▶ _Material shown_:
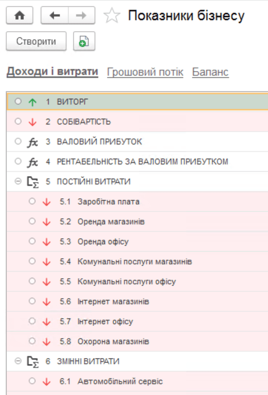
Task: Switch to the Грошовий потік tab
Action: 145,72
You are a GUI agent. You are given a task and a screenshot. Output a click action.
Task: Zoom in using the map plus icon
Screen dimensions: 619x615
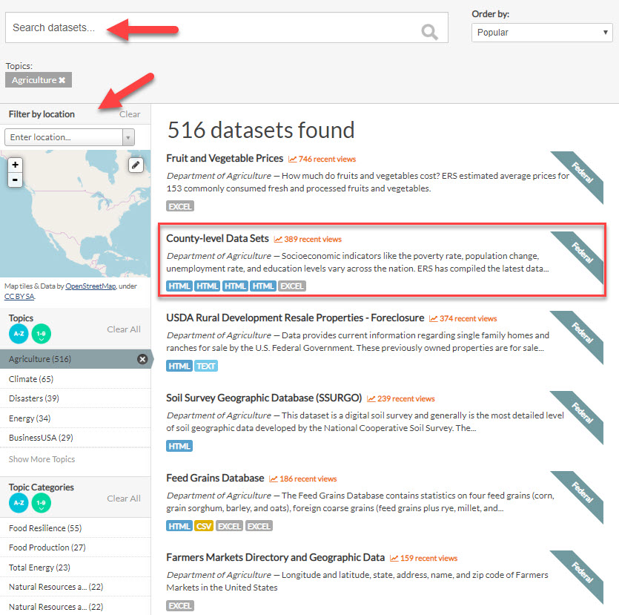point(16,164)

▶ _Problem to work on_: From the line containing "You are a GUI" through the end of the entries, quote each line exactly and nothing else, excluding all pictures.

▶ _Answer_:
You are a GUI agent. You are given a task and a screenshot. Output a click action.
Task: Zoom in using the map plus icon
Screen dimensions: 619x615
point(16,164)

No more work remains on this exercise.